Aviatrix OpenVPN® Feature Highlights
This document highlights Aviatrix OpenVPN® features. For how to instructions, consult this link.
VPN Management
Centrally Managed A single pane of glass allows you to manage all VPN users, VPN certificates, and VPN user visibility.
OpenVPN® Compatible Built on OpenVPN® and is compatible with all OpenVPN® client software.
Split Tunnel Supports split tunnel mode where only specified CIDRs ranges go through the VPN tunnel.
Full Tunnel Supports full tunnel mode where all user IP sessions including Internet browsing go through the VPN tunnel.
PKI Management Supports Bring Your Own (BYO) PKI management system.
Force Disconnect Any admin can force disconnect a VPN user from the Controller.
Dashboard View all active VPN users and their connection history from the Controller dashboard.
API Support API for all management activities.
Authentication Options
LDAP/AD Integration Authenticates VPN user from Aviatrix Gateways in addition to VPN certificate authentication.
DUO Integration Authenticates VPN user from Aviatrix Gateways in addition to VPN cert authentication.
OKTA Integration Authenticates VPN user from Aviatrix Gateways in addition to VPN cert authentication.
MFA Integration Combines LDAP and DUO for multi-factor authentication.
Shared Certificate Supports a shared certificate arrangement among VPN users. (When this option is is selected, you should enable additional authentication options to ensure secure access.)
Client SAML Integration Authenticates a VPN user directly from the Aviatrix VPN client to any IDP via SAML protocol.
Scale Out Performance
TCP-based VPN For a universal/no firewall/no fuss user VPN solution, use an Aviatrix-integrated NLB to load balance multiple Aviatrix VPN gateways.
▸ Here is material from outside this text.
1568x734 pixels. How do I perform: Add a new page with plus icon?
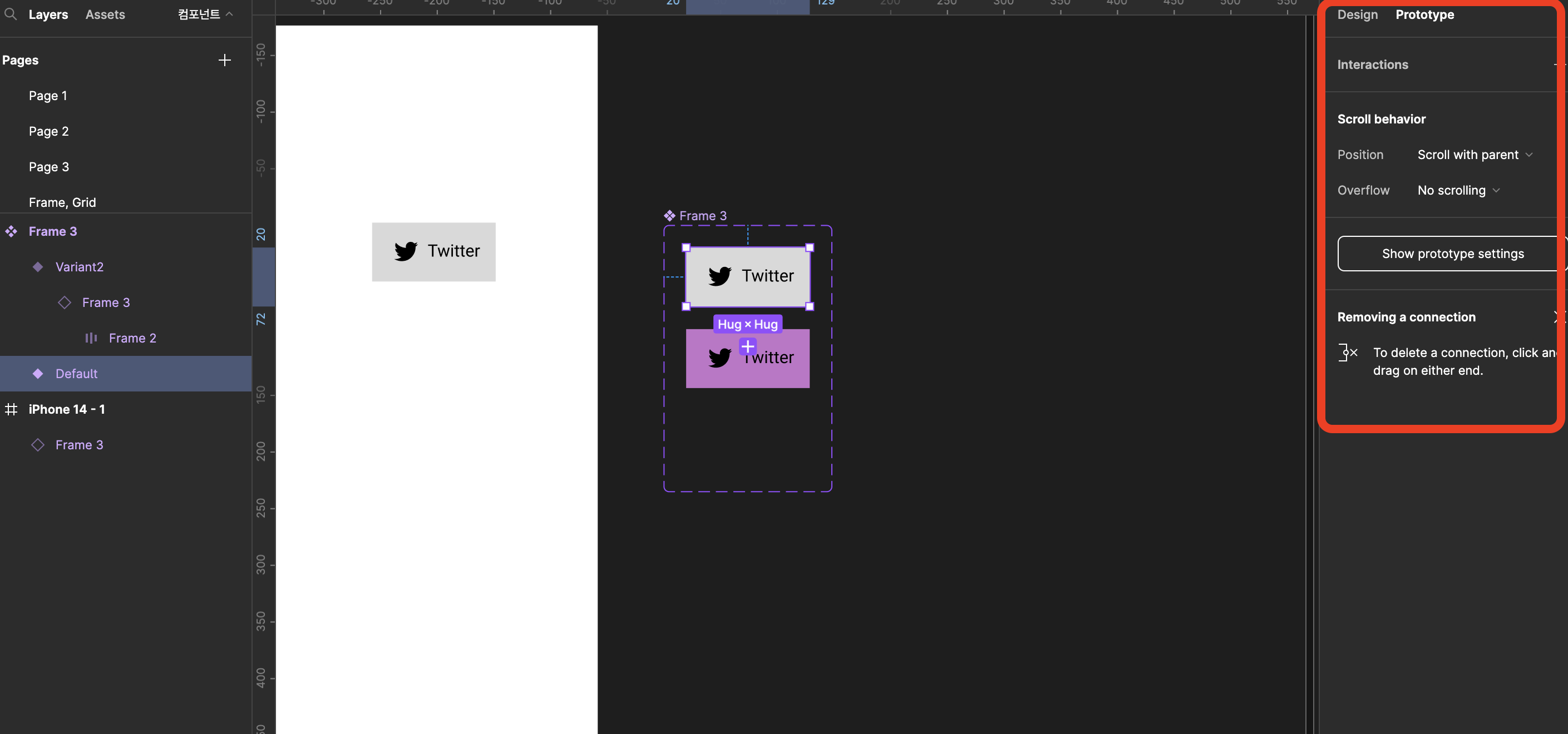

When NLB is used, OpenVPN® client software runs on TCP port 443. TCP-based VPN requires no special corporate firewall rules when VPN client is on-prem.
UDP-based VPN For a high performance user VPN solution, use Aviatrix-integrated AWS Route53 round robin routing to load balance multiple Aviatrix VPN gateways. When Route53 round robin routing is used, OpenVPN® client software runs on UDP port 1193. UDP-based VPN has improved file transfer performance.
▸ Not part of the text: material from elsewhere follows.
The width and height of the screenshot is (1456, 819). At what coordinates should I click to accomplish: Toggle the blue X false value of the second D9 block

Geo VPN For TCP-based VPN, you can use Aviatrix-integrated AWS Route53 latency-based routing to load balance clients residing in different geographic locations.
Logging Integration
VPN User VPN user connection history and bandwidth usage can be logged to Splunk, SumoLogic, ELK, Remote Syslog and DataDog.
User Activity Each VPN user TCP/UDP session can be logged to Splunk, SumoLogic, ELK, Remote Syslog and DataDog.
Client Software
OpenVPN® Client Software All OpenVPN® client software is supported. The supported clients are macOS, Windows, iOS, Android, Chromebook, Linux and BSD.
Aviatrix VPN Client Aviatrix VPN Client supports macOS, Windows and Linux Debian distribution and BSD distribution. Choose Aviatrix VPN Client if you require SAML authentication directly from VPN client software.
To download and install Aviatrix VPN Client, refer to this link.
OpenVPN® is a registered trademark of OpenVPN Inc.